A falta de diversidade microbiana no intestino está correlacionada com riscos à saúde como diabetes, depressão e ansiedade. Fornecer acesso universal a alimentos saudáveis ​​que promovam a diversidade microbiana, exigir que programas de merenda escolar e empresas que vendem para crianças produzam produtos realmente saudáveis ​​e fornecer assistência financeira para a produção de barracas em desertos alimentares não vai resolver problemas de saúde em todos os casos, mas produziria melhores resultados de saúde em geral. “Nunca pensaríamos em defender a merenda escolar saudável porque é bom para o microbioma intestinal”, diz Ishaq, “mas, ao mesmo tempo, as evidências continuam a aparecer”.

A poluição do ar interior seria a nova poluição do ar exterior, e a poluição do ar exterior não poderia ser dividida em zonas para existir apenas em bairros pobres.

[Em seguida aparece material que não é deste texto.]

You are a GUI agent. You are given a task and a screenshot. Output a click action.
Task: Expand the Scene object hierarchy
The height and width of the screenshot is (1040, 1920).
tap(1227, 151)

As pessoas que vivem em edifícios com bolores ou outros problemas de qualidade do ar também têm microbiomas alterados – e muitas vezes menos acesso a parques e outras áreas selvagens que as ajudariam a recolher bactérias mais diversas. A poluição do ar exterior ainda é um problema e está piorando sob a administração Trump. Construção bem conservada, códigos de construção sensatos e acesso a parques e outras áreas selvagens já são políticas que a maioria das pessoas afirma aprovar, pelo que adicionar uma justificação microbiótica para essas políticas não seria susceptível de prejudicar a causa, e poderia ajudar.

No início deste ano, Ishaq foi contratada na Universidade do Maine, onde voltou a estudar os micróbios intestinais de animais como ovelhas e bovinos. Desta vez, ela está olhando não apenas para os probióticos, mas também para os prebióticos (este último envolve a ingestão de alimentos fibrosos que estimulam o crescimento de bactérias benéficas, em vez da própria bactéria).

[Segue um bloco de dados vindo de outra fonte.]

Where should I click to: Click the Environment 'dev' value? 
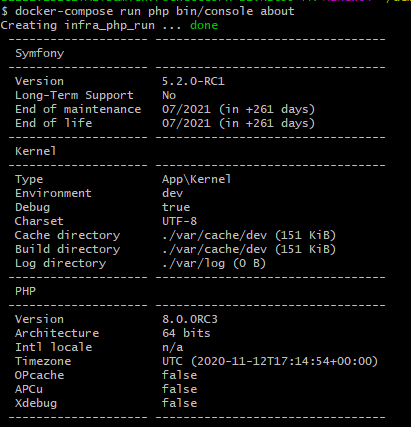(173, 193)
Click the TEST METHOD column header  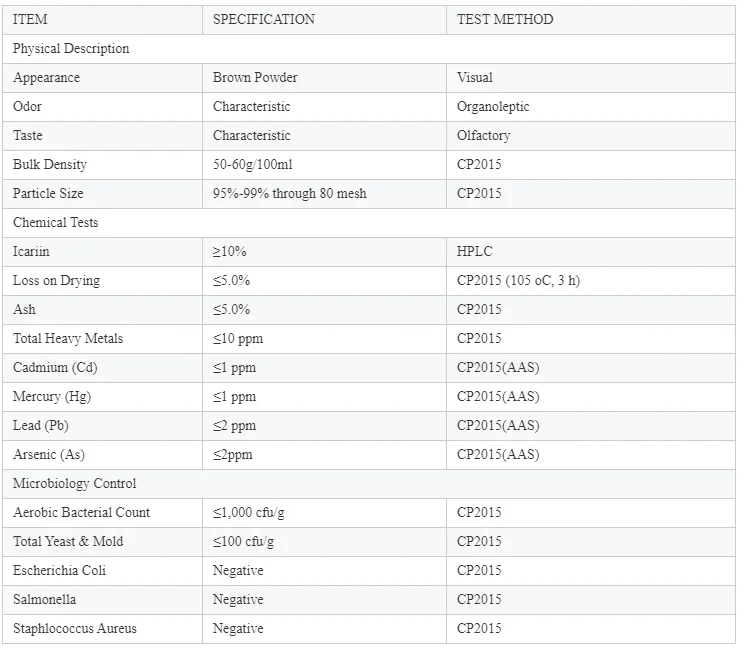point(505,19)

Ela ainda está interessada em trabalhar mais sobre micróbios e equidade, diz ela. A boa notícia sobre os micróbios é que são adaptáveis ​​– se as pessoas tiverem acesso a ar puro, água limpa e alimentos saudáveis, o seu microbioma tornar-se-á mais diversificado ao longo do tempo e adaptar-se-á, e essas pessoas tornar-se-ão mais saudáveis. Os micróbios que você adquire quando bebê são importantes, mas não são o seu destino.

A notícia menos boa é que já existe muita ciência por aí apregoando os benefícios das mesmas medidas de saúde pública que Ishaq e os seus coautores endossaram. As cesarianas são perigosas para os pais, não apenas para os bebês que precisam de micróbios. Os muitos benefícios de uma dieta rica em fibras foram cientificamente estabelecidos há décadas. Deixando de lado as atuais políticas da EPA, já está bastante claro que a poluição do ar não é grande.

Mas isso não significa que seja frívolo apresentar mais uma razão científica pela qual manter as pessoas bem alimentadas, dar às crianças acesso à terra e aos parques infantis, e zonear as cidades para permitir quintas urbanas e espaços verdes em cada bairro seja bom para a saúde. sociedade. Podemos já ter todos esses motivos, mas aqui vai mais um. “É”, diz Ishaq, “mais uma pena na balança”.

Santiago Ferreira é o diretor do portal Naturlink e um ardente defensor do ambiente e da conservação da natureza. Com formação académica na área das Ciências Ambientais, Santiago tem dedicado a maior parte da sua carreira profissional à pesquisa e educação ambiental. O seu profundo conhecimento e paixão pelo ambiente levaram-no a assumir a liderança do Naturlink, onde tem sido fundamental na direção da equipa de especialistas, na seleção do conteúdo apresentado e na construção de pontes entre a comunidade online e o mundo natural.